SOLVED How to over-provision NVMe disks?

dxun · Nov 13, 2022

What is a good way to resize NVMe drives that don't support namespaces (such as consumer SSDs or Optane)?

Up until TrueNAS 12-U5, only SAS/SATA drives were supported by disk_resize and now, NVMe drives are supported but only if the support multiple namespaces (the disk_resize is basically wrapping nvmecontrol).

Is there a trick to over-provision NVMe drives with single namespace support? The only other approach I can think of is assuming creating smaller partitions with gpart is enough to signal the controller space is unused even if it is technically allocated.

nabsltd · Nov 16, 2022

You need to look more closely at your use case. In other words, why do you think you need more spare area on the NVMe drive? If you think the drive you have isn't up to your endurance needs, then it's unlikely that manual over-provisioning will help as much as just buying a more robust drive (or larger drive with the same endurance per space spec).

Drive manufacturers that spec different endurance based on merely changing the over-provisioning can do this because they know the controller chip is aware of the spare percentage, and know the real endurance of the flash chips. So, a drive that currently has 1 DWPD with some undeclared spare flash quantity might need you to use only 50% of the drive to get to 2 DWPD, while the same drive with only 20% extra spare flash that is known to the controller could get to 3 DWPD.

Then, too, most people vastly overestimate the amount they actually write, so it turns out that a drive with just 0.3 DWPD is just fine, if the original drive is big enough. I have spinning disk arrays (5x 2TB in hardware RAID-5) where the total combined writes on all the drives over a nearly 8-year lifetime is around 1200TB, which could all have been absorbed by a single 1TB NVMe drive with merely a 1 DWPD spec. But, if that NVMe had be a front for actual ingest (which doesn't include things like moving data around on the array, which can be much more leisurely), it could have been as low as 0.2 DWPD.

dxun · Nov 17, 2022

I am probably like many other hobbyists - trying to play it safe to spare oneself the cost and the discomfort of being faced with a crisis, yet without a good approximation of real-world demands on hosting a pool of VMs (say 10-15 machines at most). If a simple proactive configuration can add _years_ of operation, then it makes very little sense not to do it as soon as possible. Looking at the calculator, it is rather hard to imagine average host writes at 10 MB/s for 24/7/365/5 in order to reach the warranty limit within time period but....who knows? A few bursty days/weeks may end up reducing that 10 MB/s to 6 MB/s and so on.
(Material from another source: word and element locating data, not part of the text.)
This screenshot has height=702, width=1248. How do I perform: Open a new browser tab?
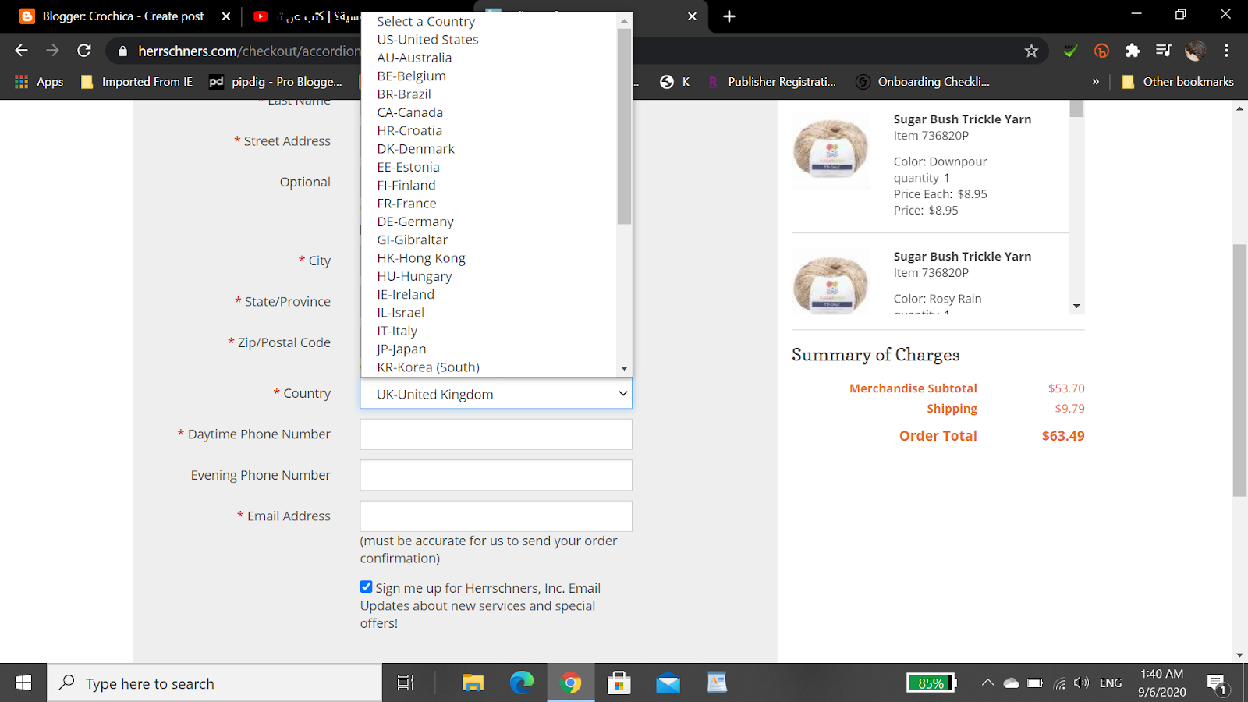[729, 16]
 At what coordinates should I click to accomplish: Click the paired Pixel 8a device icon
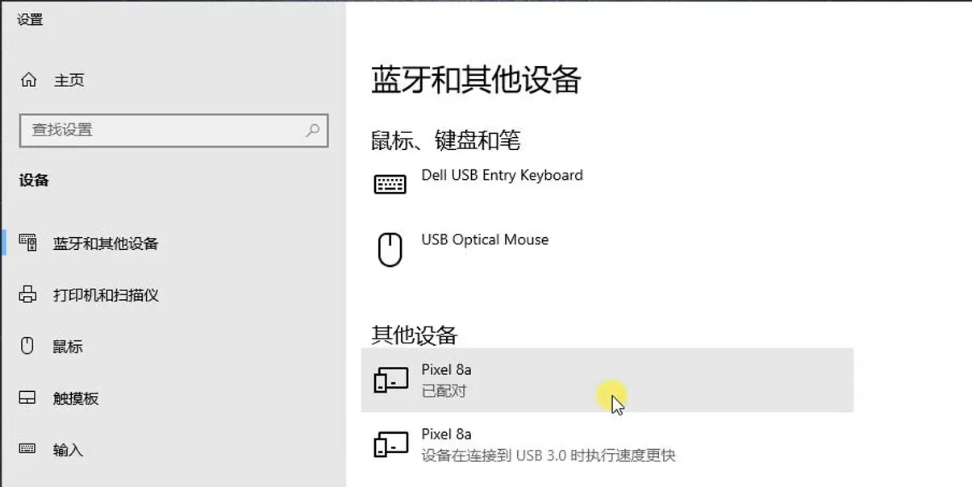[390, 380]
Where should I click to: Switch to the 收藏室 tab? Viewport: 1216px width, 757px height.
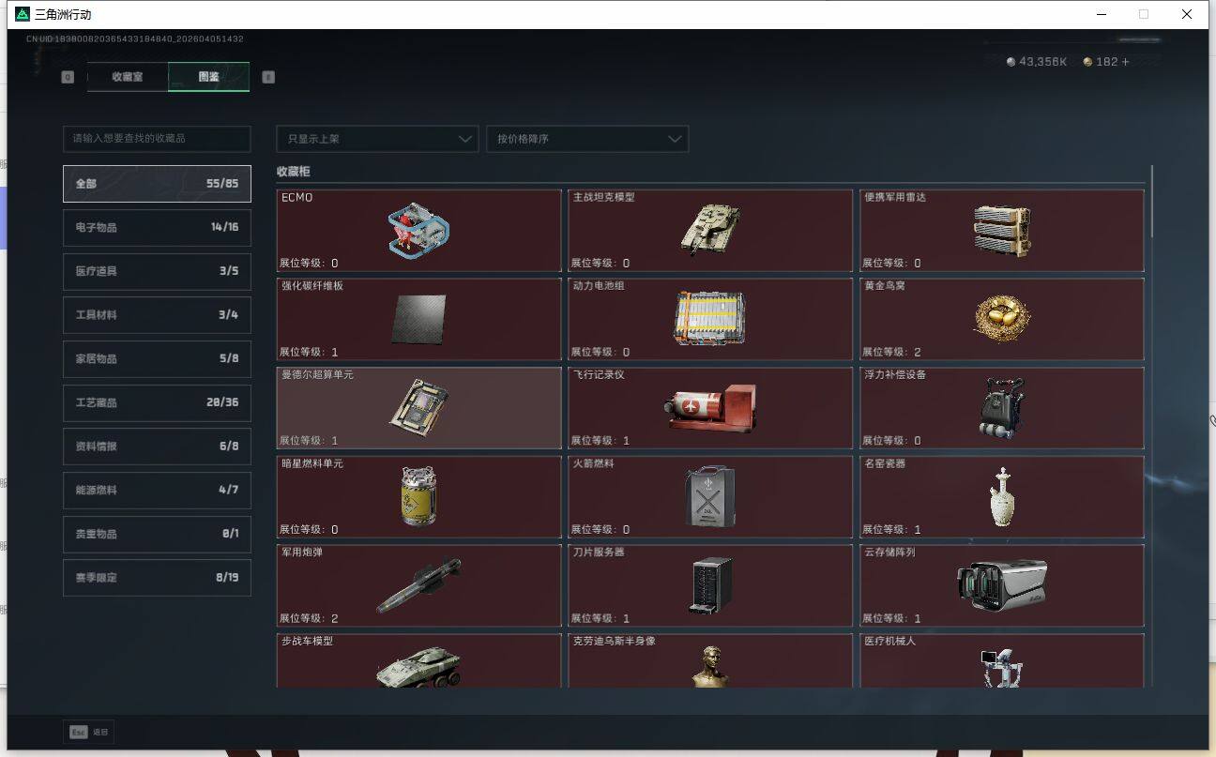tap(128, 77)
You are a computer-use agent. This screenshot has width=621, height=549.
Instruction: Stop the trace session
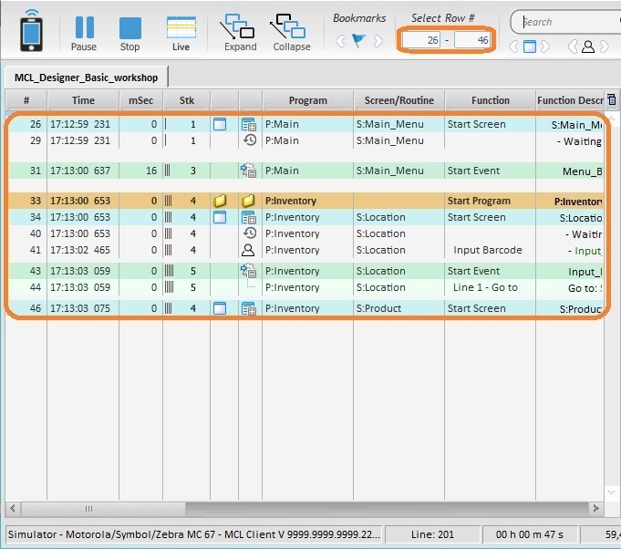pyautogui.click(x=130, y=34)

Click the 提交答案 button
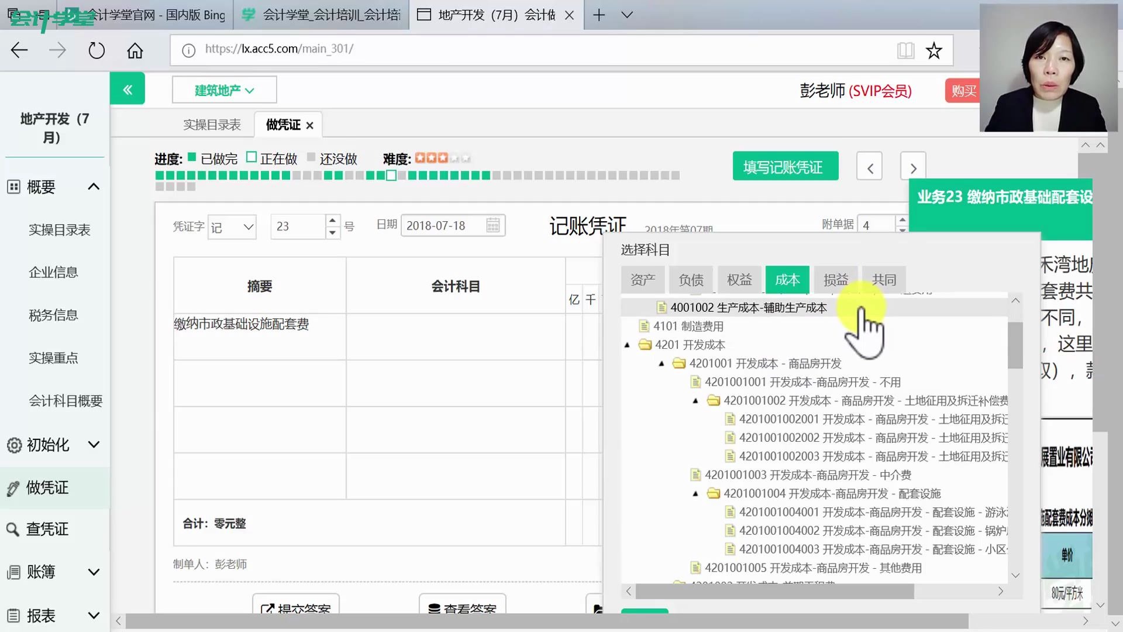295,609
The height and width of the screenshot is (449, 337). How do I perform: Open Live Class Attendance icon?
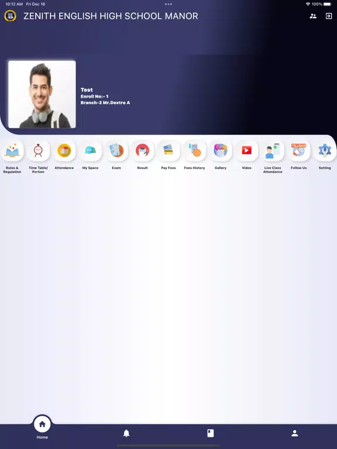(x=273, y=151)
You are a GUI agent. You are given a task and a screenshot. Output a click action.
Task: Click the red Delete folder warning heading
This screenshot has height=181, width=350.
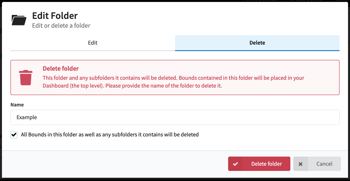[x=61, y=68]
In my case, for the pair Intel P4510 1TB drives I have on primary VM pool I've read somewhere (I'll try to dig up the link) that the endurance difference between this drive (1 DPWD) and its successor (4610 - 3 DPWD) is extra NAND for over-provisioning. The rest is the same - same controller, same NAND type, same software.

What I am curious abot is my secondary NVMe pool consisting of a pair of 1 TB Samsung 970 PRO - these are backed by pure MLC cells, so should reach far above the ~ 0.7 DPWD. Still I do not know exactly, so I am being cautious. Realistically, if its predecessor (the 840 Pro) is anything to go by, the drives should also easily reach into multi-petabyte TBW (which means probably > 1 DPDW).

HoneyBadger · Nov 17, 2022

The old Intel isdct tool has been discontinued and replaced by the Intel Memory and Storage Tool - unfortunately there's no FreeBSD version.

Intel® Memory and Storage Tool CLI (Command-Line Interface)

The Intel® Memory and Storage Tool (Intel® MAS) is a drive management CLI tool for Intel® Optane™ SSDs and Intel® Optane™ Memory devices, supported on Windows*, Linux*, and ESXi*. Note: Intel's NAND SSD business has been acquired by SK Hynix and is now Solidigm™. A new tool has been...

www.intel.com

Your Samsung SSDs you might be able to use the Samsung Magician tool - again, no BSD option here. You'll need to do a quick boot into a Linux or Windows OS.

But if this doesn't work, a secure erase (using the vendor's tool to ensure proper TRIM) followed by manually creating a smaller partition should deliver the same end result.

dxun · Nov 17, 2022

Thank you both - that is what I ended up doing: using Samsung Magician to OP the drives. It looks like it's the best that can be done.

For completeness, the disk_resize works fully with P4510 - this is because P4510 supports multiple namespaces.

Volts · Nov 18, 2022

ZFS is Copy on Write, so writes are already spread across free space, so is this useful?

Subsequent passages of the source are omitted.